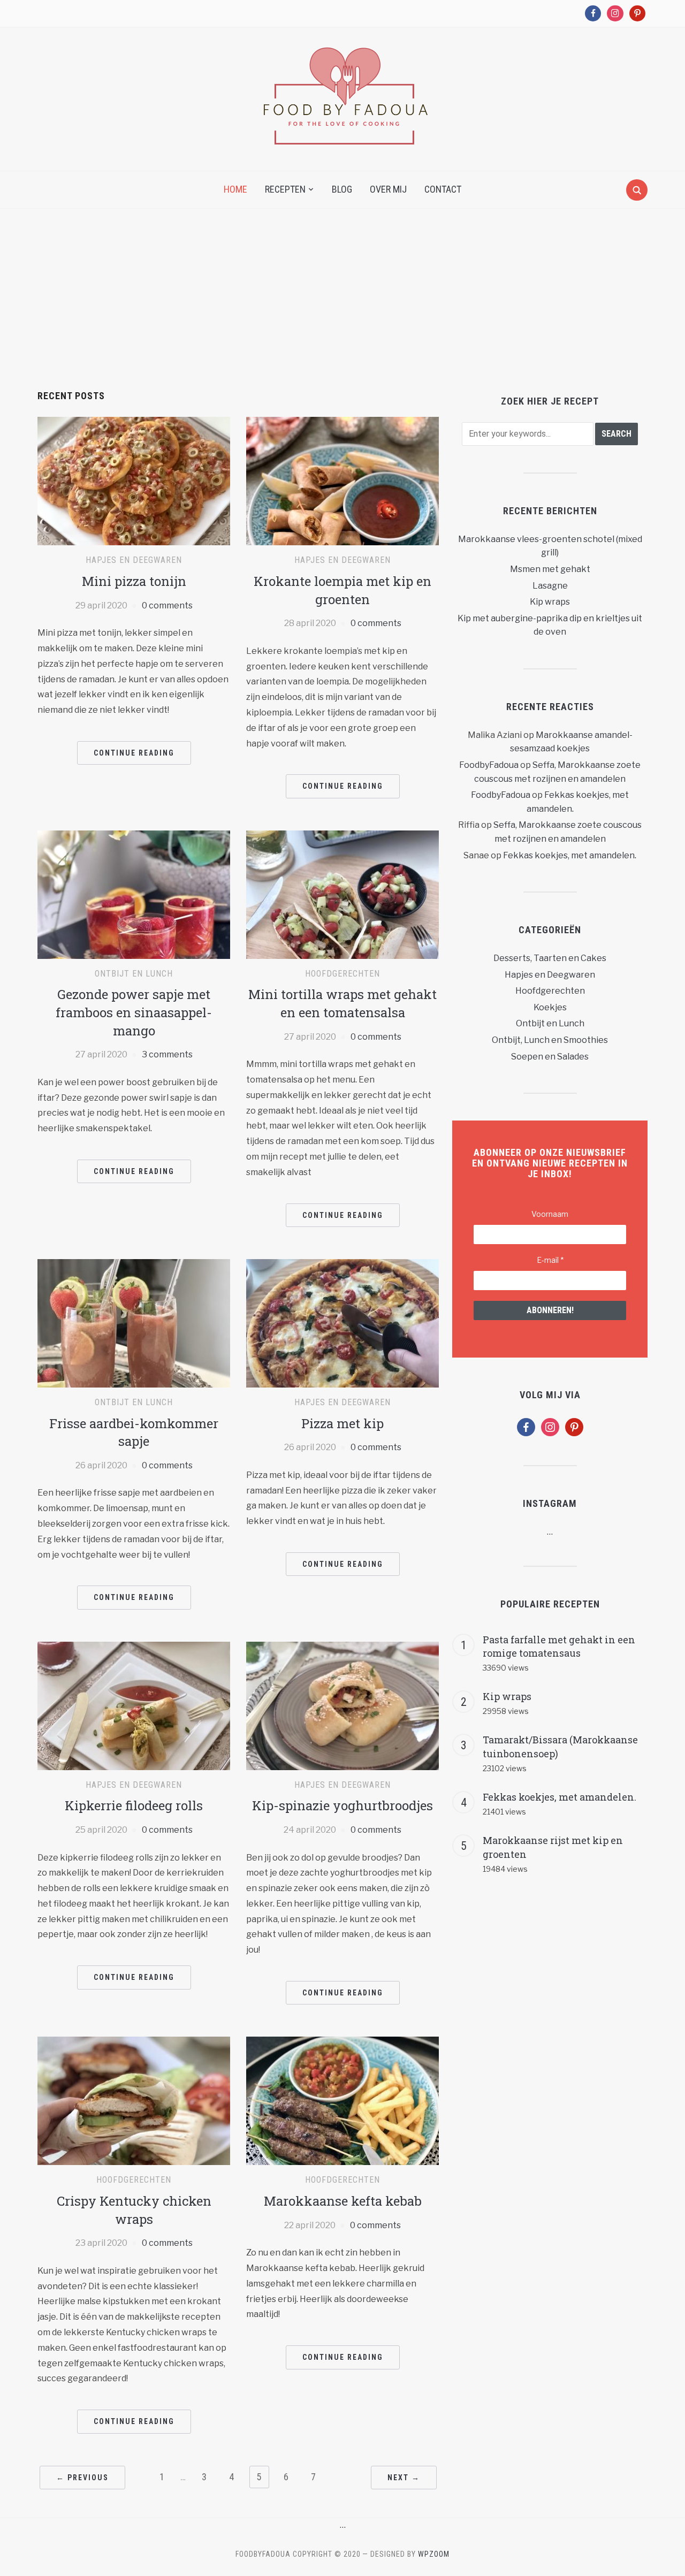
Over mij (388, 189)
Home (235, 189)
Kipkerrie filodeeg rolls (134, 1805)
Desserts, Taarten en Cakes (549, 958)
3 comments (167, 1054)
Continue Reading (134, 753)
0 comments (167, 605)
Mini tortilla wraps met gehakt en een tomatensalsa (342, 1003)
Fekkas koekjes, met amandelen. (569, 855)
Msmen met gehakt (550, 569)
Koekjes (550, 1007)
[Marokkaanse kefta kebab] (342, 2100)
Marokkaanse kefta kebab (343, 2200)
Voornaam (549, 1213)
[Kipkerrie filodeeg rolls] (133, 1705)
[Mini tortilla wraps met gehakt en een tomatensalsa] (342, 894)
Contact (442, 189)
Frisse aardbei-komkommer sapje (133, 1432)
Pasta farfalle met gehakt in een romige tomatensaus (559, 1646)
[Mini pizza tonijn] (133, 481)
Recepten (285, 189)
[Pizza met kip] (342, 1322)
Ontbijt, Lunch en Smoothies (550, 1040)
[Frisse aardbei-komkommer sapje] (133, 1322)
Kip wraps (550, 602)
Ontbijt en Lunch (134, 974)
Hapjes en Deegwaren (134, 560)
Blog (342, 189)
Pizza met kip (342, 1423)
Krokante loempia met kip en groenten (342, 590)
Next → (403, 2477)
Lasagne (550, 586)
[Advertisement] (342, 310)
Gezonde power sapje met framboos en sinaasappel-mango (134, 1012)
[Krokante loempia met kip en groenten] (342, 481)
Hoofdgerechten (342, 974)
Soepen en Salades (550, 1056)
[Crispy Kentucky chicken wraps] (133, 2100)
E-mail (550, 1259)
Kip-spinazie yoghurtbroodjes (342, 1805)
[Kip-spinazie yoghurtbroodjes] (342, 1705)
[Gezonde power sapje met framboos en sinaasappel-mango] (133, 894)
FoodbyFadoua (489, 765)
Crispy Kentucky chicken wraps (134, 2210)
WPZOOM (434, 2554)
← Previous (82, 2477)
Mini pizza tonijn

--------------------------------

# The problem
Using the entries above, give the number of lines that include "Lunch", with no added words.

# Task result
2